YOUR OBJECTIVE
Would you retype the line that contains "The height and" and all lines following it to the end of the entries below, exactly and without pictures?
SUPPLIED INFORMATION: Begin
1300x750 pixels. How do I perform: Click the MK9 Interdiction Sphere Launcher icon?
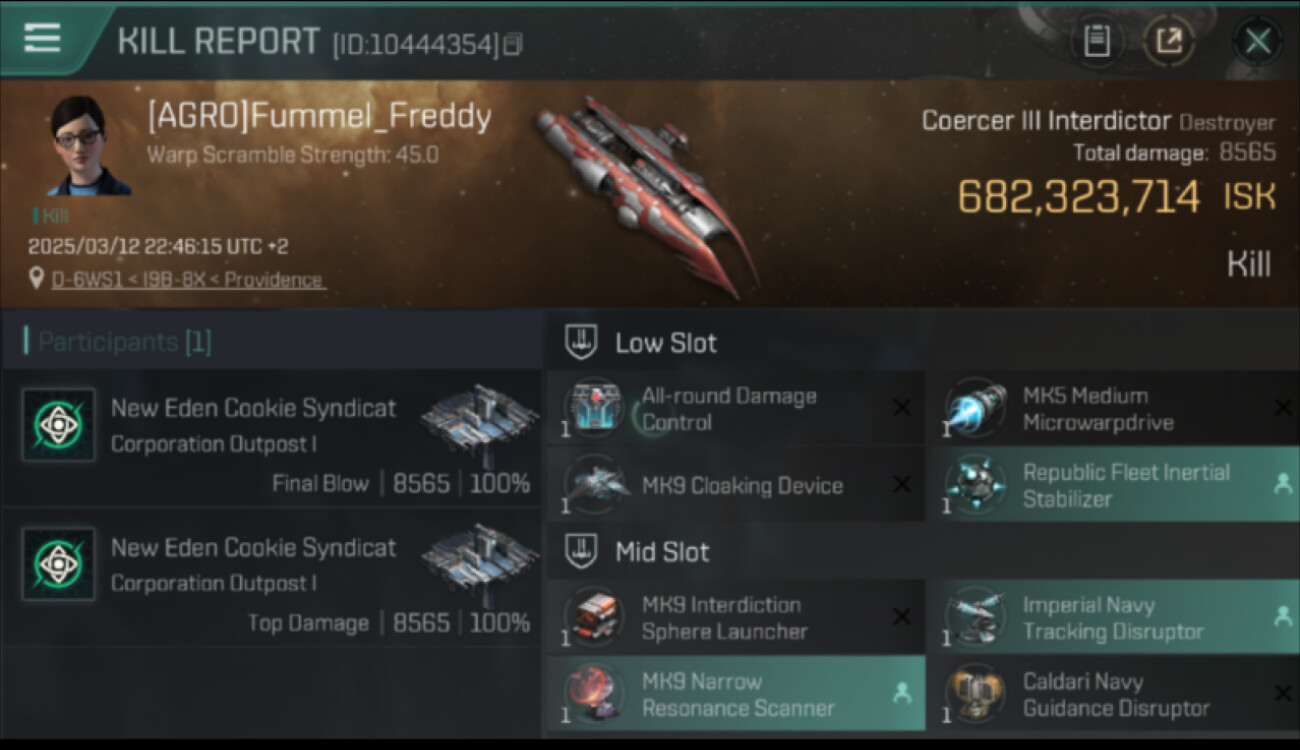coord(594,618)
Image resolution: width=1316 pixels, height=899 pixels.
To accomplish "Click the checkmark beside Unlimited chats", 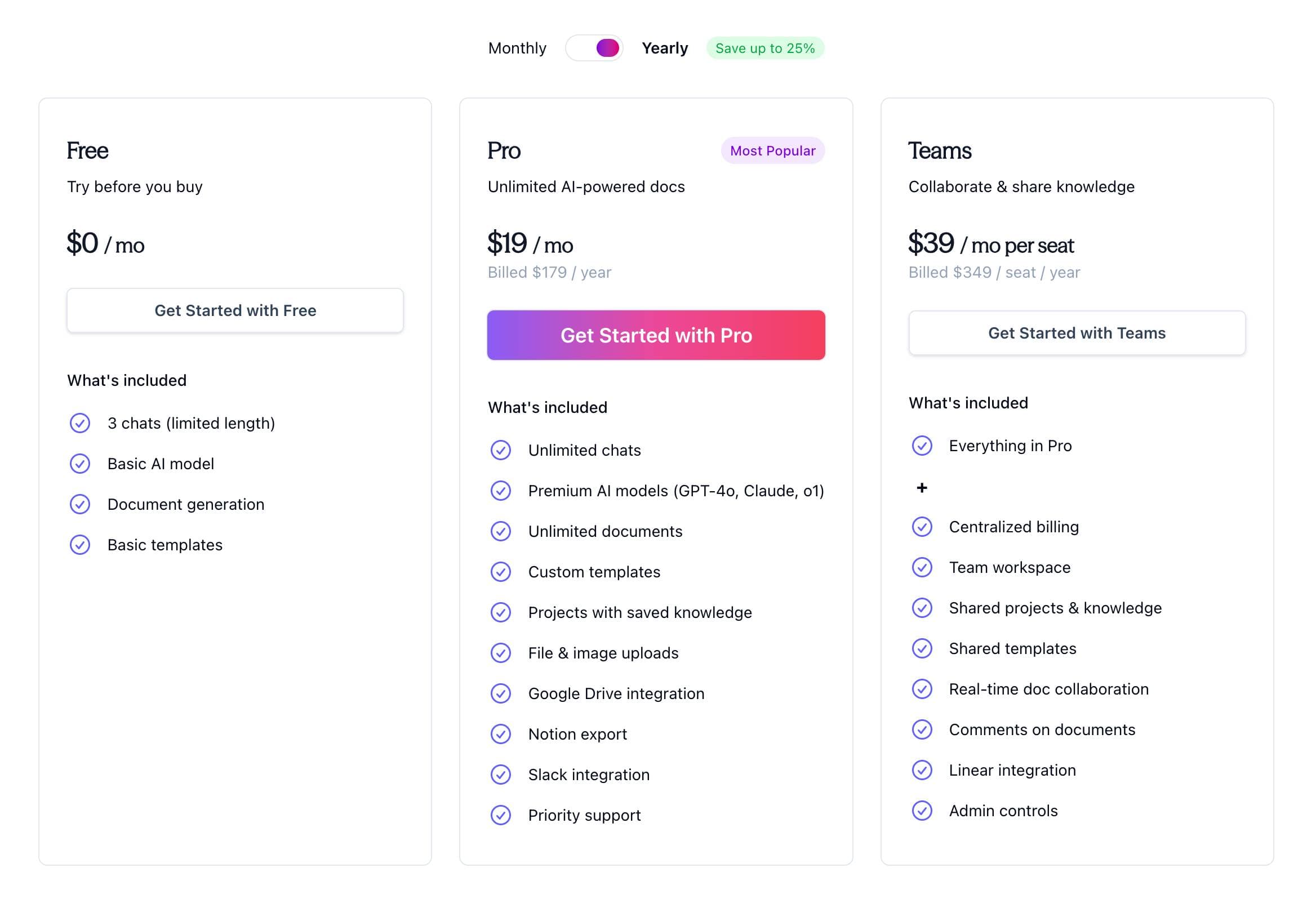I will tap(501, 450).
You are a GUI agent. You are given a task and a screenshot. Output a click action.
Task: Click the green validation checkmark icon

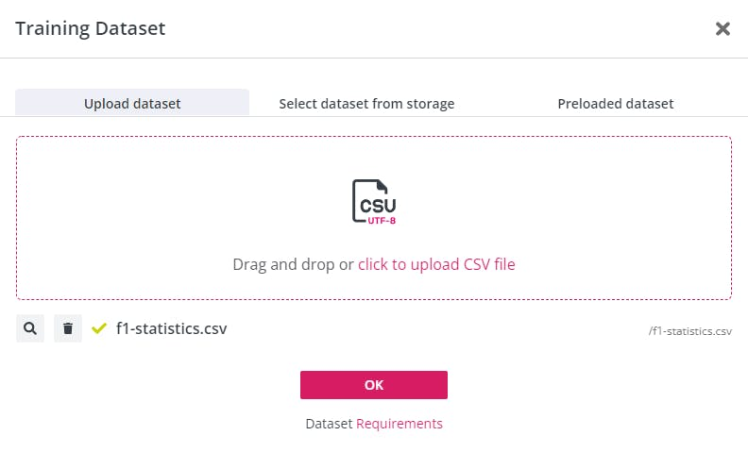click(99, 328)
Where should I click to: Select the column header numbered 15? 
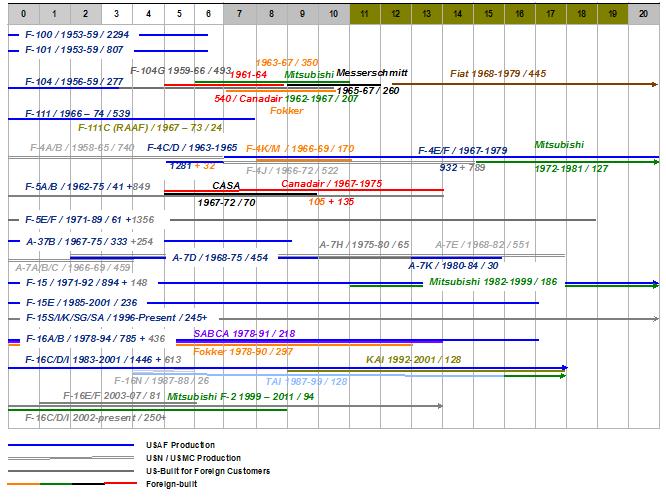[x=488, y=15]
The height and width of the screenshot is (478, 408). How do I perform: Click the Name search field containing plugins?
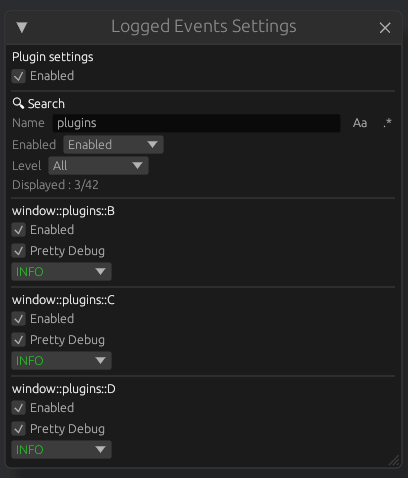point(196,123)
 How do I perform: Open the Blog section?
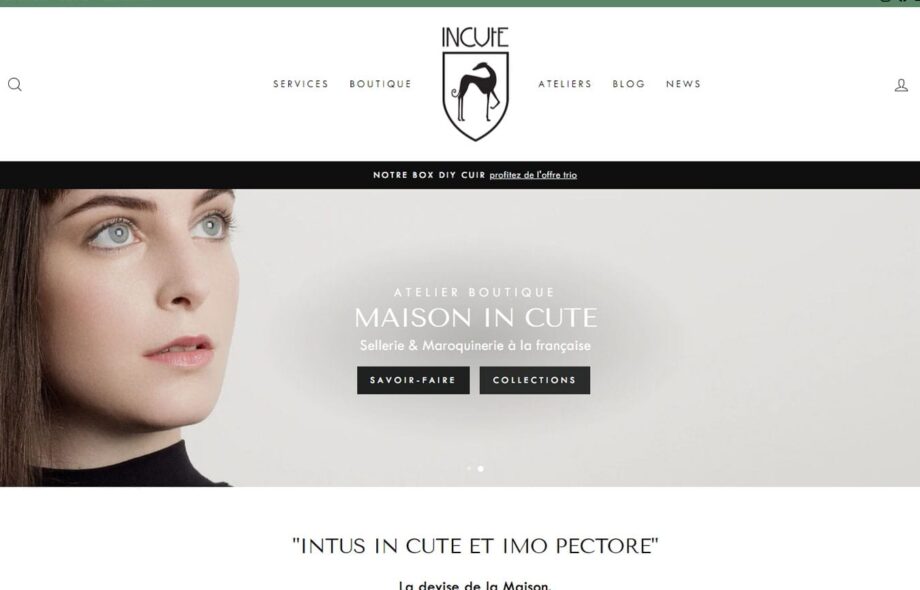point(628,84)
SUPPLIED INFORMATION: End
RESULT FOR THIS TASK
The height and width of the screenshot is (478, 408). How do I perform: Click the Name search field containing plugins?
point(196,123)
 How do I perform: Open the Blog section?
point(628,84)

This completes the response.